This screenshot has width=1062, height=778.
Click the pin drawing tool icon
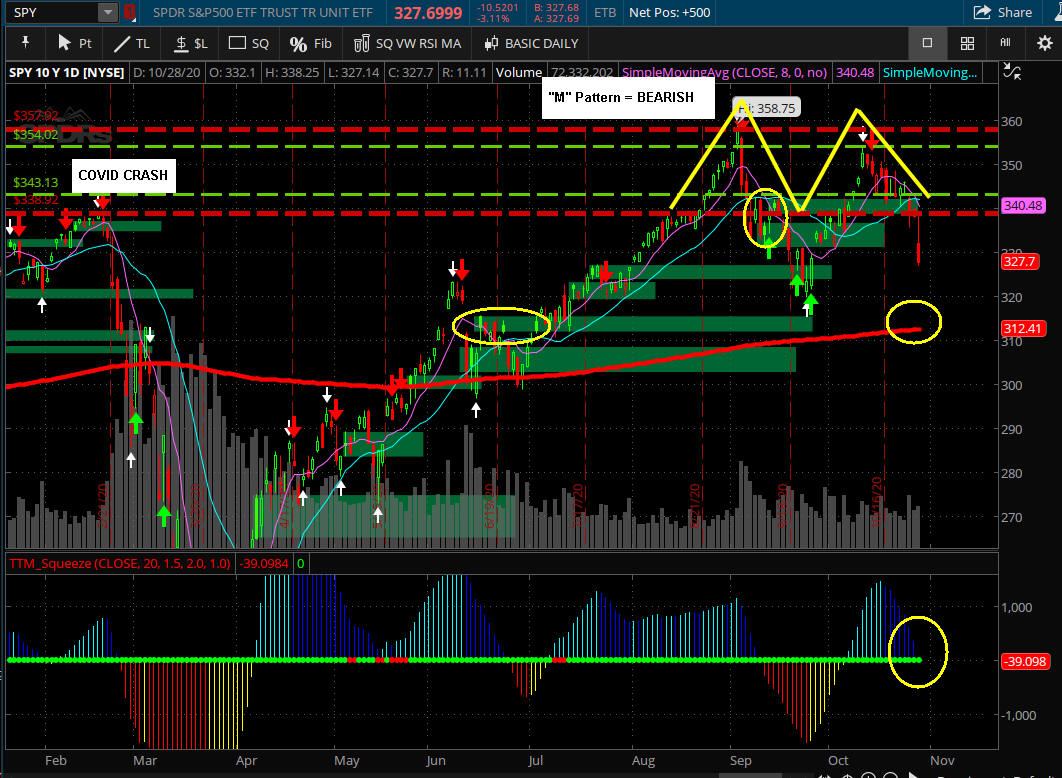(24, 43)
◆ ◆ ◆
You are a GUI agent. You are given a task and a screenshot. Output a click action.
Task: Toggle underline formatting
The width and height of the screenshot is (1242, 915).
◆ ◆ ◆
Problem —
Your reply is to repeat, unchanged, the lines above running from the one with "You are a GUI" up to and including the one with "The width and".

Output below —
You are a GUI agent. You are given a task and a screenshot. Output a click action.
Task: Toggle underline formatting
The width and height of the screenshot is (1242, 915).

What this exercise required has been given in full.